## WORK TO DO
Please arrange the records below as a numbered list, leaving out any blank lines.

---+---

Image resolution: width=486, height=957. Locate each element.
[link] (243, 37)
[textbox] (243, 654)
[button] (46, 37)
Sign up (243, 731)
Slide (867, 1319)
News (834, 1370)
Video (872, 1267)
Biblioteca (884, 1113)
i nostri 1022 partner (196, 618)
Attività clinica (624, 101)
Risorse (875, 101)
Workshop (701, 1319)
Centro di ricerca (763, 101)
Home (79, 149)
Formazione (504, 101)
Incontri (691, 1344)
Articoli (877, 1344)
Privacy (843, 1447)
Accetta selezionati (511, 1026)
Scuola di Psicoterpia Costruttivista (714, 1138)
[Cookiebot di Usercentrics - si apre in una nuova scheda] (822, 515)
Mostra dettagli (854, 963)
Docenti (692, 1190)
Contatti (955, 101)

---+---

## TASK OUTPUT
1. Image resolution: width=486, height=957. Locate each element.
2. [link] (243, 37)
3. [textbox] (243, 654)
4. [button] (46, 37)
5. Sign up (243, 731)
6. Slide (867, 1319)
7. News (834, 1370)
8. Video (872, 1267)
9. Biblioteca (884, 1113)
10. i nostri 1022 partner (196, 618)
11. Attività clinica (624, 101)
12. Risorse (875, 101)
13. Workshop (701, 1319)
14. Centro di ricerca (763, 101)
15. Home (79, 149)
16. Formazione (504, 101)
17. Incontri (691, 1344)
18. Articoli (877, 1344)
19. Privacy (843, 1447)
20. Accetta selezionati (511, 1026)
21. Scuola di Psicoterpia Costruttivista (714, 1138)
22. [Cookiebot di Usercentrics - si apre in una nuova scheda] (822, 515)
23. Mostra dettagli (854, 963)
24. Docenti (692, 1190)
25. Contatti (955, 101)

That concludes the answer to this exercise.